**DOCUMENT SECTION**
+ + +
Investing.com — Tesla (NASDAQ:TSLA)’s long-term potential as an AI powerhouse might be closer than ever, according to Morgan Stanley.
The investment bank said in a note Tuesday that it believes the development of Generative AI (Gen AI) and Large Language Models (LLMs) could be the “great unlock” for Tesla’s value, particularly in monetizing its AI capabilities.
When assessing the question regarding what it will take to make Elon Musk’s ambitious dreams a reality, Morgan Stanley highlighted Tesla’s “We, Robot” event on October 10th, which it sees as a possible catalyst for shifting the narrative around Tesla shares, currently trading nearly 40% below their all-time highs.
According to Morgan Stanley, Tesla’s stock performance has been largely tied to its automotive business, which still accounts for over 80% of its forecasted FY24 revenues.
“Easily 90% of incoming client questions are focused on short-term auto-related data (such as 3Q deliveries),” the analysts note.
However, the bank says that as Musk continues to build Tesla’s AI and compute infrastructure—especially with the integration of xAI, his new AI venture—investors may begin to see the broader “surface area” between Tesla and other parts of Musk’s broader ecosystem, or “Muskonomy.”
+ + +
**DATA LISTING**

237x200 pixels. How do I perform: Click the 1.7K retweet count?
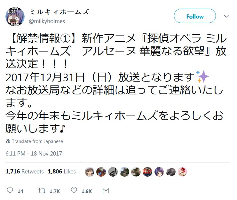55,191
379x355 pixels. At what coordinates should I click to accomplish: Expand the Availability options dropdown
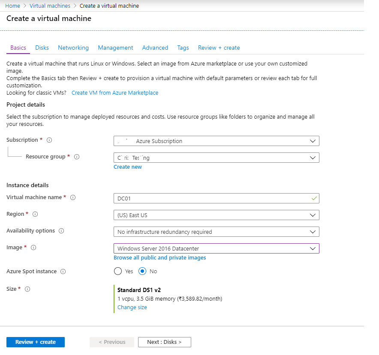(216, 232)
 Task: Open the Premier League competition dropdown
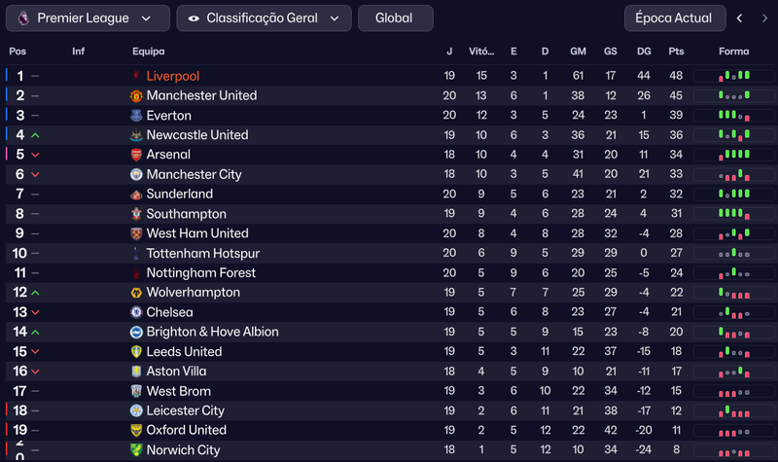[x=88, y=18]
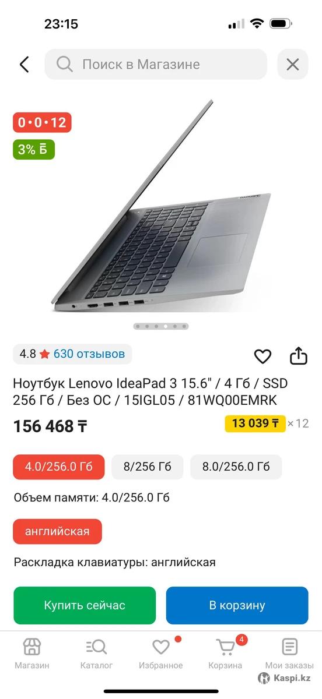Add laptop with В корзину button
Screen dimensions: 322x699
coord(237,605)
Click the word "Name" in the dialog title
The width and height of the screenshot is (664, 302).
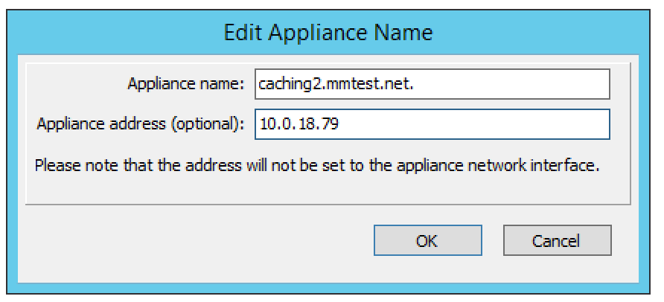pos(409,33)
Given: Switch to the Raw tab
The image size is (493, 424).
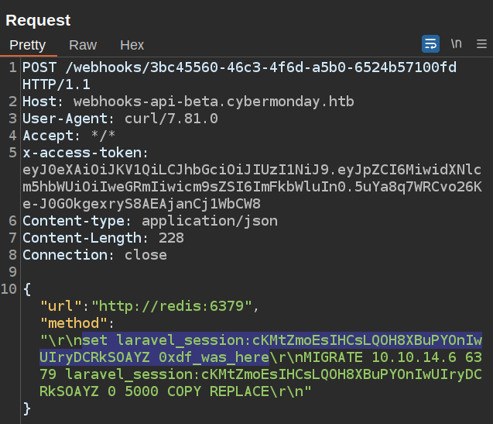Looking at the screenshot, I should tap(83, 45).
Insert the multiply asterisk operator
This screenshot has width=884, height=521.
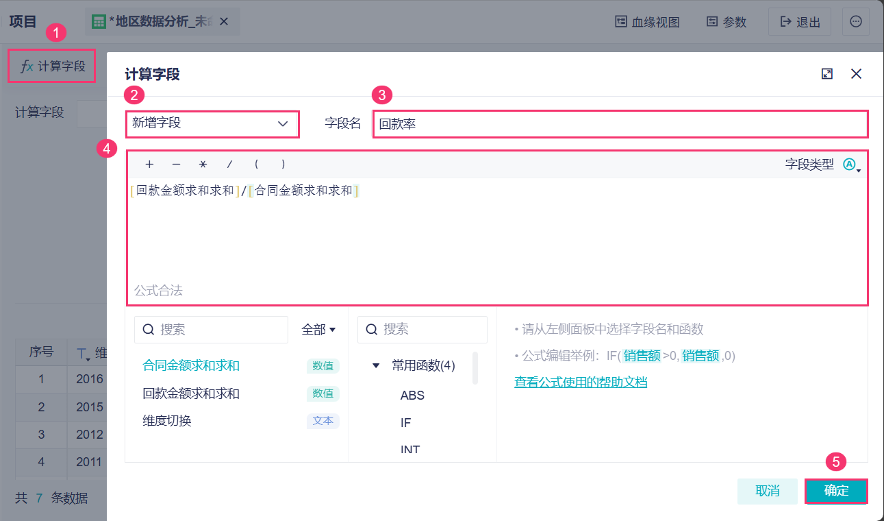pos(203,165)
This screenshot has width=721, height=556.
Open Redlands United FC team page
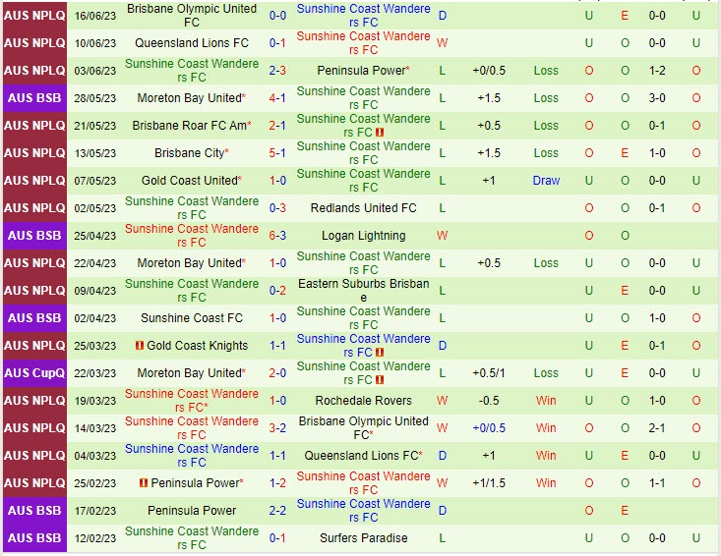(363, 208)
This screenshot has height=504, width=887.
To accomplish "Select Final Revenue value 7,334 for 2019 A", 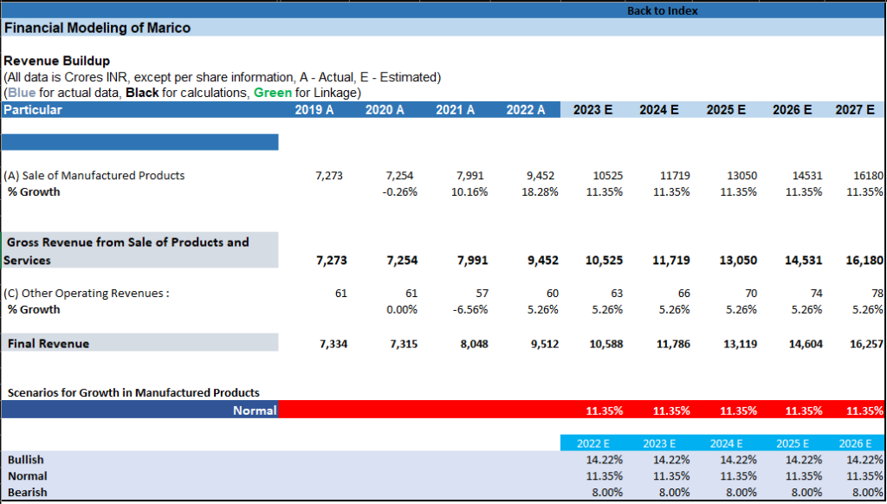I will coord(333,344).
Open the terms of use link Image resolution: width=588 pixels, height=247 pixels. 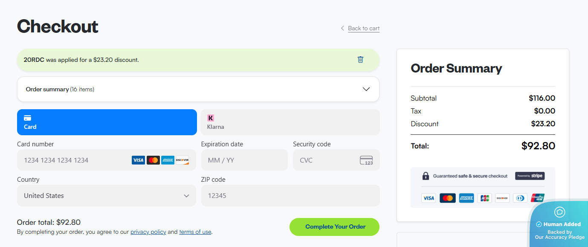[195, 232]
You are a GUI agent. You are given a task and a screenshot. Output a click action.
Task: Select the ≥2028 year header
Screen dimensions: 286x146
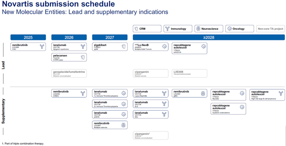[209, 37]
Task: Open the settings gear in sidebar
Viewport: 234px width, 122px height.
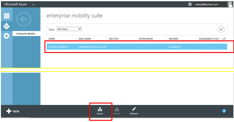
+ + +
Answer these questions using the article on Tesla:
1. On what date is Tesla's "We, Robot" event?
2. What share of Tesla's forecasted FY24 revenues does its automotive business still account for?
3. What is the name of Musk's new AI venture?
Use only the article on Tesla to answer.

1. October 10th
2. Over 80%
3. xAI